Clinical application of multi-criteria optimization in radiotherapy for cervical cancer
10.13491/j.issn.1004-714X.2022.02.016
- VernacularTitle:多目标优化在宫颈癌放疗中的临床应用分析
- Author:
Dongdong WANG
1
;
Pei LIU
2
;
Kuo LI
2
;
Zhen LI
3
;
Jianguo ZHU
3
Author Information
1. Rushan People's Hospital, Rushan 264500 China;School of Preventive Medicine Sciences (Institute of Radiation Medicine), Shandong First Medical University (Shandong Academy of Medical Sciences), Jinan 250062 China.
2. Department of Radiation Oncology Physics, Shandong Cancer Hospital and Insitute, Shandong First Medical University(Shandong Academy of Medical Sciences), Jinan 250117 China.
3. School of Preventive Medicine Sciences (Institute of Radiation Medicine), Shandong First Medical University (Shandong Academy of Medical Sciences), Jinan 250062 China.
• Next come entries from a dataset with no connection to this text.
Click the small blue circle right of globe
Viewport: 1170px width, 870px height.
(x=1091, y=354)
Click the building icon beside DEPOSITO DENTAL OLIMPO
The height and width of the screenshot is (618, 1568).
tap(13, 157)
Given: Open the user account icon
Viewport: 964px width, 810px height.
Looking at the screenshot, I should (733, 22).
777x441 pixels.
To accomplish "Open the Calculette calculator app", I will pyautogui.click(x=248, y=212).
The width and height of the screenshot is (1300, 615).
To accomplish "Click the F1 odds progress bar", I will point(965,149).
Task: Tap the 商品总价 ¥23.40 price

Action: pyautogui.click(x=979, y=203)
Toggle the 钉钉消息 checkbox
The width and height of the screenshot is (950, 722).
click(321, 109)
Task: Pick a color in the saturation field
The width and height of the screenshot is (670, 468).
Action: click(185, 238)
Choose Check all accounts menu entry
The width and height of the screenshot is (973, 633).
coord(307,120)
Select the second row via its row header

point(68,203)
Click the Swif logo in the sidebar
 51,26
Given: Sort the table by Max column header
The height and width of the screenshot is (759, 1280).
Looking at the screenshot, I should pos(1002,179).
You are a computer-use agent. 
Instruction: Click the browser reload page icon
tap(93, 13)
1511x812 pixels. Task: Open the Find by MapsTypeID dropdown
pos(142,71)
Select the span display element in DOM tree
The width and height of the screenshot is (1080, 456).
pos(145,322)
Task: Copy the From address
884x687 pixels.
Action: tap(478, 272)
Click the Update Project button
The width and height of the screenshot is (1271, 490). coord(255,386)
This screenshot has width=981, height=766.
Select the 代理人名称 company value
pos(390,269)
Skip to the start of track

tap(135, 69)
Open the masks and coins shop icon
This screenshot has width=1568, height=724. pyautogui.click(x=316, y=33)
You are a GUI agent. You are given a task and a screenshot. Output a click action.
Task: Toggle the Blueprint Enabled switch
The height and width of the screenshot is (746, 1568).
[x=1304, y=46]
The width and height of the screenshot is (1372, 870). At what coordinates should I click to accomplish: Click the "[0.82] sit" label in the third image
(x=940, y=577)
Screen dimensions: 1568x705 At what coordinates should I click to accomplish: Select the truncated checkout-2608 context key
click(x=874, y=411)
- Publication Type:OriginalArticles
- Keywords:
Multi-criteria optimization (MCO);
Cervical cancer;
Halcyon;
Efficiency
- From:
Chinese Journal of Radiological Health
2022;31(2):219-223
- CountryChina
- Language:Chinese
-
Abstract:
Objective To investigate the clinical application of multi-criteria optimization (MCO) in radiotherapy for cervical cancer. Methods A retrospective analysis was performed on the clinical data of 15 patients who received radiotherapy for cervical cancer in Shandong Cancer Hospital and Institute. A fixed field intensity-modulated radiotherapy plan was re-optimized using 9 fields on the Halcyon platform, with the goal of achieving a target coverage of > 95% and the lowest dose to organs at risk. The plan was refined until it reached the goal (Plan I) and was calculated using MCO to reach the goal (Plan MI), and the quality assurance verification was performed. The Wilcoxon rank-sum test was used to compare design time, target coverage, radiation dose to organs at risk, and number of monitor units between the plans. Results Both plans met the clinical requirements. There were no significant differences in target dose indices between Plan I and Plan MI (P > 0.05). Plan MI reduced the maximum dose to the small intestine by 0.51 Gy (P < 0.05). There was no significant difference in dose coverage between the bladder and the rectum (P > 0.05). Compared with Plan I, Plan MI saved 34.04 min in design time (P < 0.05). Conclusion MCO can improve the optimization and adjustment, significantly shorten the design time, and improve the efficiency of the plan.